◆ AIM OF THE EXERCISE
Search each line below for "computer", then return the lines where it appears.

----

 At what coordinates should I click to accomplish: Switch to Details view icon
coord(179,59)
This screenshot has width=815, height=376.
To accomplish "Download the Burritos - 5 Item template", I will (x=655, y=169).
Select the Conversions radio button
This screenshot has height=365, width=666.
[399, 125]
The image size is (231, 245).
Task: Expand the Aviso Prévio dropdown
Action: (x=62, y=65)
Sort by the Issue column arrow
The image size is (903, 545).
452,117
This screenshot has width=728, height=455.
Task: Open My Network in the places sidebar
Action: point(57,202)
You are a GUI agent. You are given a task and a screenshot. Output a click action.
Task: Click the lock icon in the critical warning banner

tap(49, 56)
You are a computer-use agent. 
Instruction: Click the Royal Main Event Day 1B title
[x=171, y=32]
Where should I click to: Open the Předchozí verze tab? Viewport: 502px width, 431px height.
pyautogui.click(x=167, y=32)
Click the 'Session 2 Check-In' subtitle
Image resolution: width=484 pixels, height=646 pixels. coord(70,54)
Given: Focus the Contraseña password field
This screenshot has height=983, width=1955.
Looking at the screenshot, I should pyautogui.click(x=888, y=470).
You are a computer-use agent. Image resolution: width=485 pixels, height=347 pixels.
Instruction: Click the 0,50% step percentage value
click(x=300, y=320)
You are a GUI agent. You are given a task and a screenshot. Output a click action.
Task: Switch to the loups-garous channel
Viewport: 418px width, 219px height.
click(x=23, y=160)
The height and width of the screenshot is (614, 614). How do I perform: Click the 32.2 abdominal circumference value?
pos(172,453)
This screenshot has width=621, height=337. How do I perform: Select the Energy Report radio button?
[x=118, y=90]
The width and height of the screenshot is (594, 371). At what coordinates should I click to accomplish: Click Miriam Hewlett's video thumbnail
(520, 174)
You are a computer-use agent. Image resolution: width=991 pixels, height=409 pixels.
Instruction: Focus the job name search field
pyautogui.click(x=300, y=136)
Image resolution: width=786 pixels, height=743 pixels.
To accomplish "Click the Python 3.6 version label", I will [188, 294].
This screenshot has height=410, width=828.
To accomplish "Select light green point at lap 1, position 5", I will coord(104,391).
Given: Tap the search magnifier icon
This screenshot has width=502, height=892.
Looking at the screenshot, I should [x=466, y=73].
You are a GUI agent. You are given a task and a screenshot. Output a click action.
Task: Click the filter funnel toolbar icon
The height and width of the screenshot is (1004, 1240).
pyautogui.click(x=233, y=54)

----

◆ RESPONSE TO THIS EXERCISE
You are a computer-use agent. 
You are a computer-use agent. Image resolution: width=485 pixels, height=347 pixels.
You are a computer-use agent. Image resolution: width=991 pixels, height=409 pixels.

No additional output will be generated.